▶ [Your instructions]:
Counting from the line that holds "This screenshot has width=837, height=589.", return each line exactly, through and including the last line of the entries.

⁂

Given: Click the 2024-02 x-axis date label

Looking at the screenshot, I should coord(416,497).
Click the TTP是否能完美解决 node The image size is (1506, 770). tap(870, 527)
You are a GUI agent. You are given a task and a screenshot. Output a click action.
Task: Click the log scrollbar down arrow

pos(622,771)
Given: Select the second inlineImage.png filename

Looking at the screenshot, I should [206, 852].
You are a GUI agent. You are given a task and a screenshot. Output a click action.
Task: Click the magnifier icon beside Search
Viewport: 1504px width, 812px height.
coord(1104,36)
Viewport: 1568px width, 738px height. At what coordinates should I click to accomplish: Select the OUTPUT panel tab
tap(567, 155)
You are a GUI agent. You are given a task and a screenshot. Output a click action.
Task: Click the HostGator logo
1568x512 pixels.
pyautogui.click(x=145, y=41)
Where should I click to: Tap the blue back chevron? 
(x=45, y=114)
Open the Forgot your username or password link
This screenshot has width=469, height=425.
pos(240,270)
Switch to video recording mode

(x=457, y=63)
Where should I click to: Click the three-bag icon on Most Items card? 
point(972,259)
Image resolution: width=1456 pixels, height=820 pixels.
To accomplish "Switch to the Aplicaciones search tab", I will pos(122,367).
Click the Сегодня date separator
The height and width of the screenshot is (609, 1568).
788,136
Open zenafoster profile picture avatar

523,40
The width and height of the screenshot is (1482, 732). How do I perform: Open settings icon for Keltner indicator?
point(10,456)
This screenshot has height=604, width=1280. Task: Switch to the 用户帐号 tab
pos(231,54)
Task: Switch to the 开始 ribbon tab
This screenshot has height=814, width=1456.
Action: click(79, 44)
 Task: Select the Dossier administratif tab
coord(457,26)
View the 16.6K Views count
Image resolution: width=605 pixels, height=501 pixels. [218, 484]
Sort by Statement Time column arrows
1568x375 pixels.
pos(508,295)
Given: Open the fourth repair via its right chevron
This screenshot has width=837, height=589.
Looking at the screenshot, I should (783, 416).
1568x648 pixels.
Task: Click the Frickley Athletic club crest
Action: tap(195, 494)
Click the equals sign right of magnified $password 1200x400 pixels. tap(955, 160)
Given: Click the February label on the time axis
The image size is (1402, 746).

⁂

▶ [Reply to the exercise]:
This screenshot has width=837, height=589.
Looking at the screenshot, I should (783, 416).
1568x648 pixels.
Task: Click the Frickley Athletic club crest
Action: tap(195, 494)
Click the equals sign right of magnified $password 1200x400 pixels. tap(955, 160)
Given: Click the February label on the time axis
The image size is (1402, 746).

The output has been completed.